Could you return all of the entries word for word, minus any pictures?

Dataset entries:
Start of Block
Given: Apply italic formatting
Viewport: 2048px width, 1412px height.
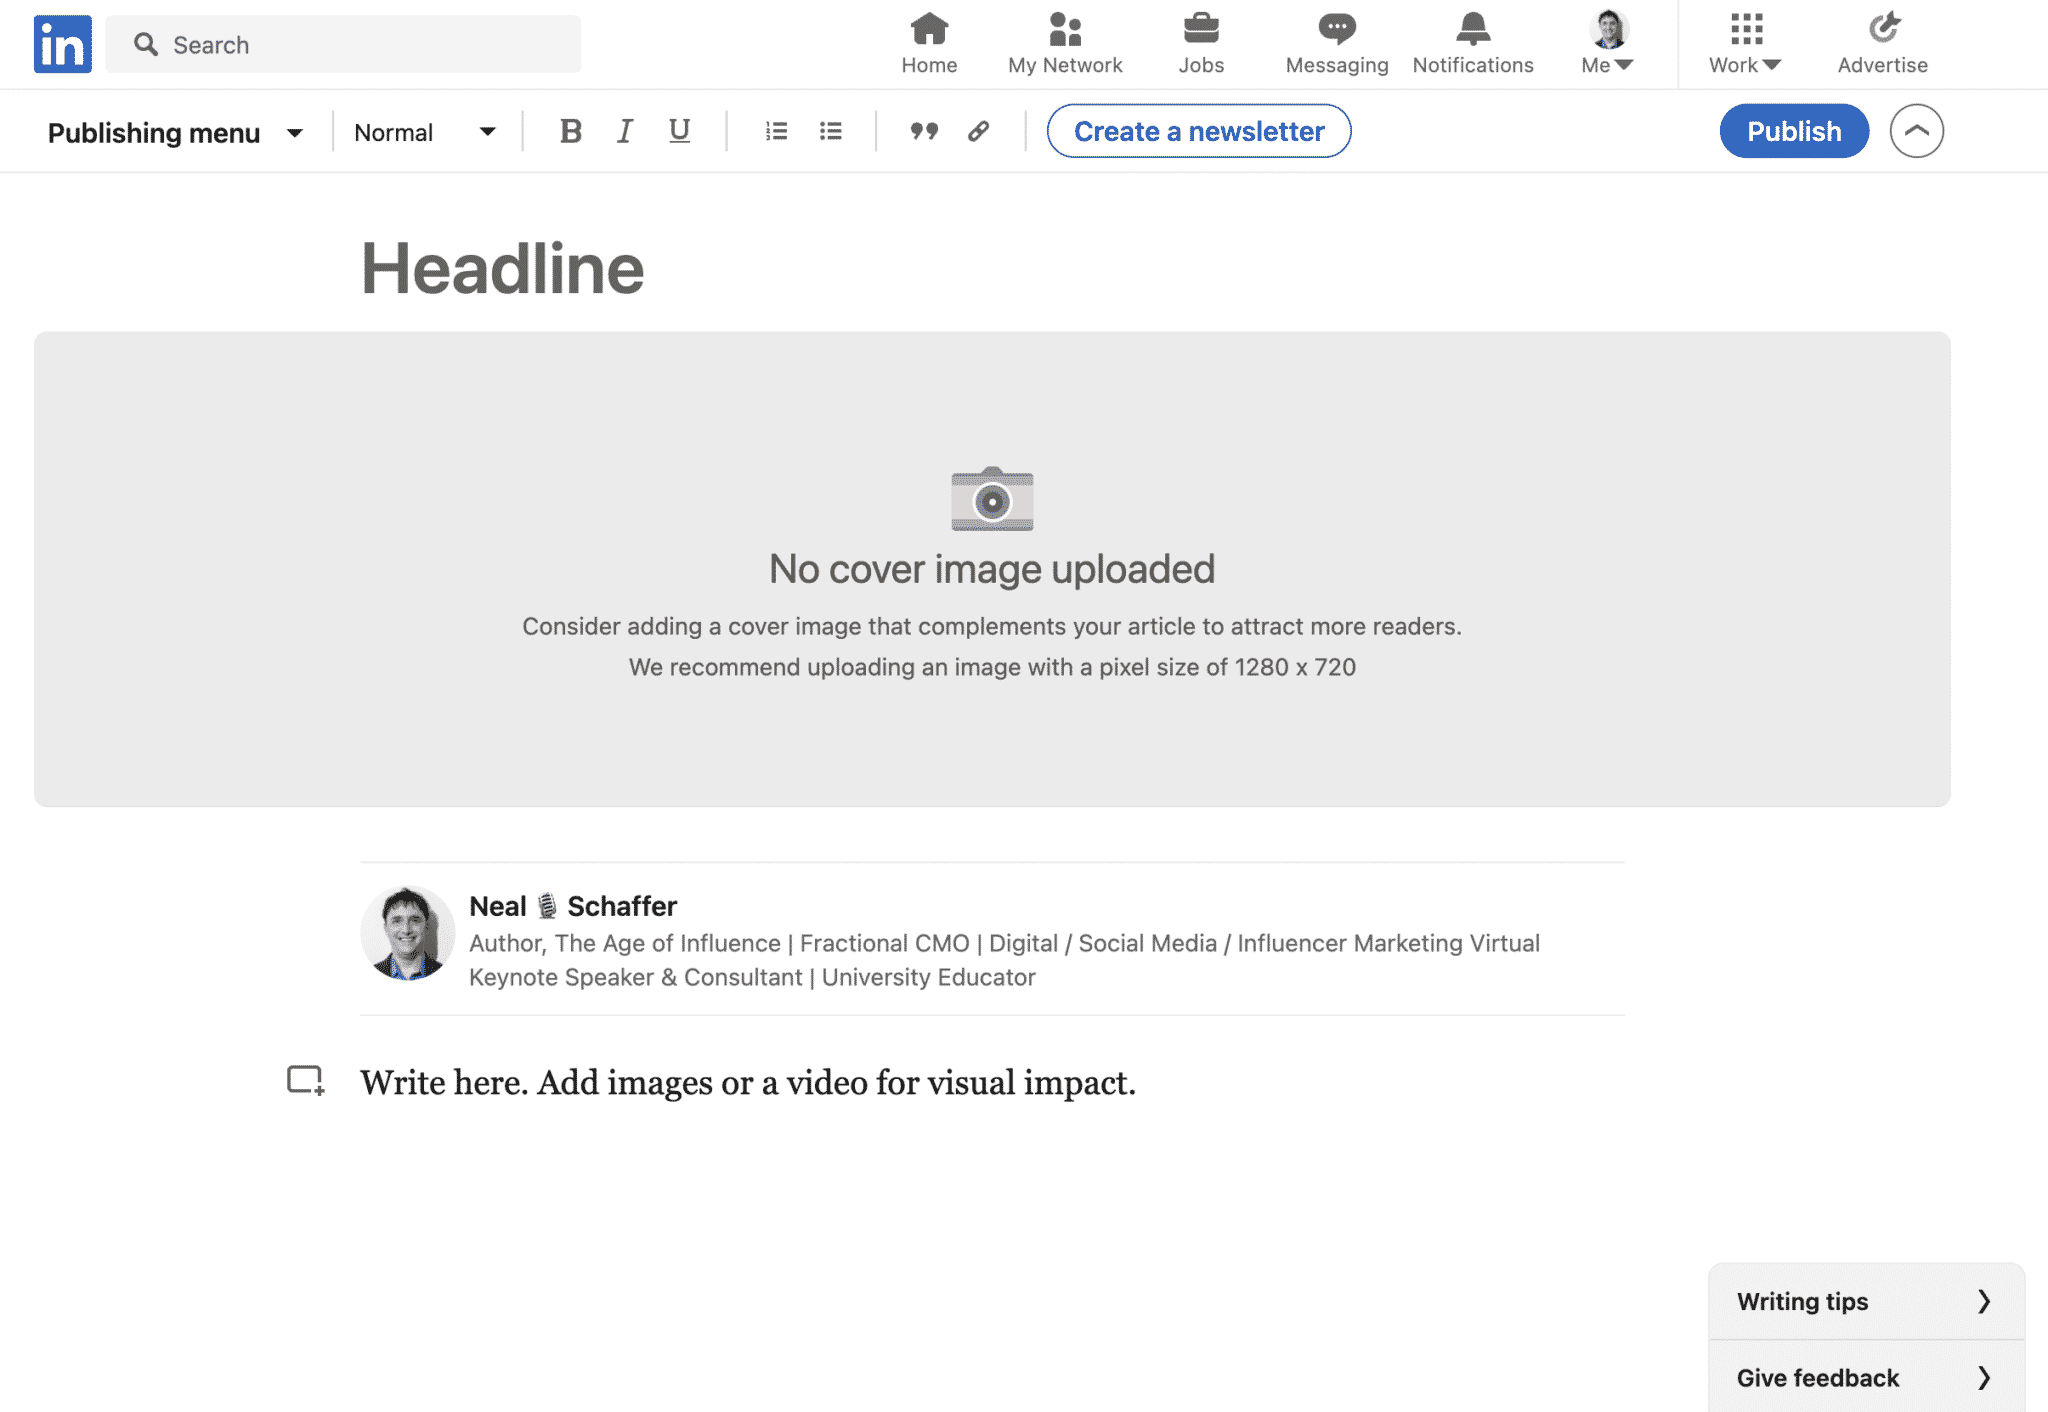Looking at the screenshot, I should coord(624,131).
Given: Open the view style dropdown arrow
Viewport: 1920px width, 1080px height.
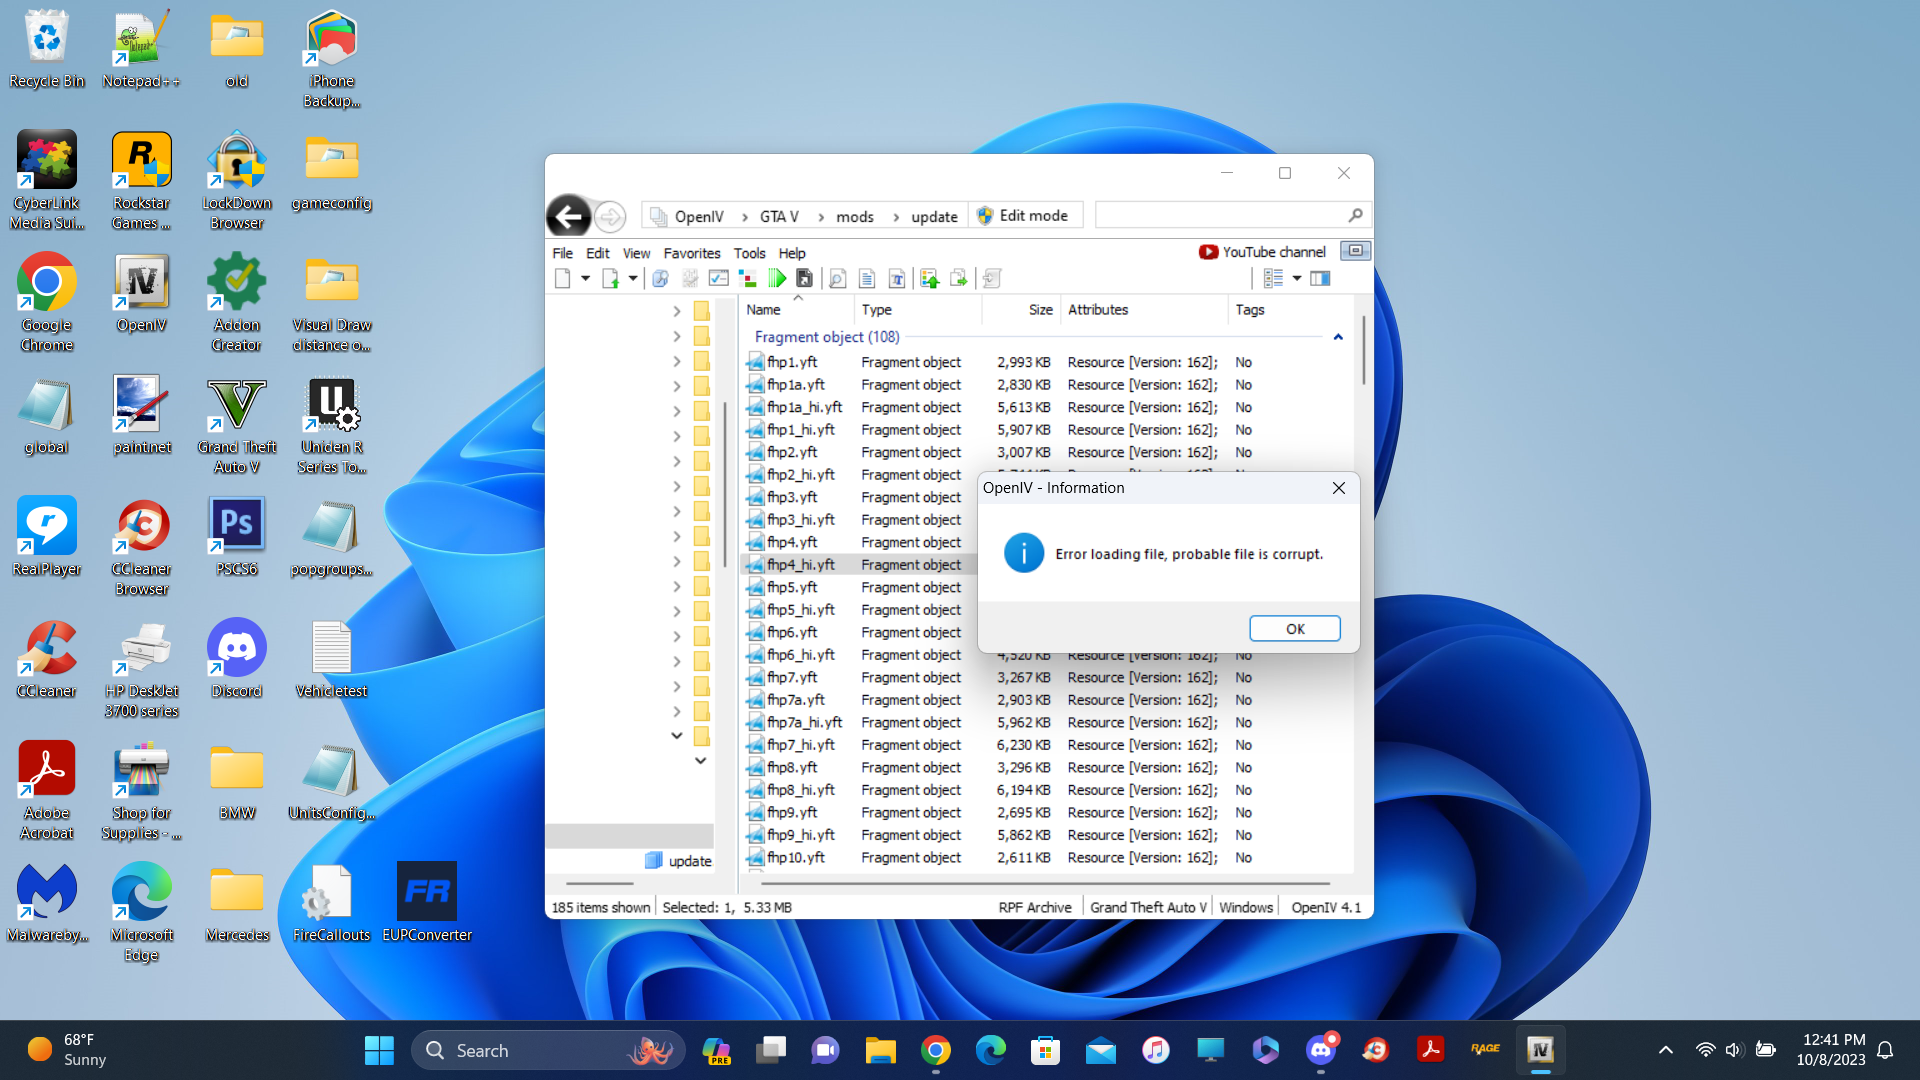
End of Block
■ Exercise answer
Given: Apply italic formatting
Viewport: 2048px width, 1412px height.
Looking at the screenshot, I should coord(624,131).
Given: Open the view style dropdown arrow
Viewport: 1920px width, 1080px height.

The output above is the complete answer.